While the Supreme Court reinforced in Hobby Lobby that we should defer to the reasonableness of the appellees’ religious beliefs, this does not bar our objective evaluation of the nature of the claimed burden and the substantiality of that burden on the appellees’ religious exercise. This involves an assessment of how the regulatory measure actually works. Indeed, how else are we to decide whether the appellees’ religious exercise is substantially burdened?
... [W]e cannot agree with the appellees’ characterization of the effect of submitting the form as triggering, facilitating, or making them complicit in the provision of contraceptive coverage. At oral argument, the appellees argued that it was not merely the filing of the form that imposed a burden, but, rather, what follows from it.
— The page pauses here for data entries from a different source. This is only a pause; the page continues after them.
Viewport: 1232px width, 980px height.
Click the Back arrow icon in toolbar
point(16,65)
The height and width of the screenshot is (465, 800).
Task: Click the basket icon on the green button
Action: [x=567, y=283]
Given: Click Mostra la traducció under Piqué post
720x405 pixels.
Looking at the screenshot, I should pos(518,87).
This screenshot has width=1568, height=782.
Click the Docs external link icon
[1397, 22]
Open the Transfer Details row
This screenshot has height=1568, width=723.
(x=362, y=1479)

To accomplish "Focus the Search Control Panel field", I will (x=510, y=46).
But free exercise jurisprudence instructs that we are to examine the act the appellees must perform—not the effect of that act—to see if it burdens substantially the appellees’ religious exercise.The court also rejected the argument that the regulations improperly partition the Catholic Church by preventing religious non-profits from claiming the total exemption available to the diocese with which they are affiliated. Pittsburgh Post-Gazette reports on the decision.
UPDATE: On May 6, the mandate was stayed (full text of order) pending U.S. Supreme Court action in Zubik v. Burwell which raises similar issues. (See prior related posting.)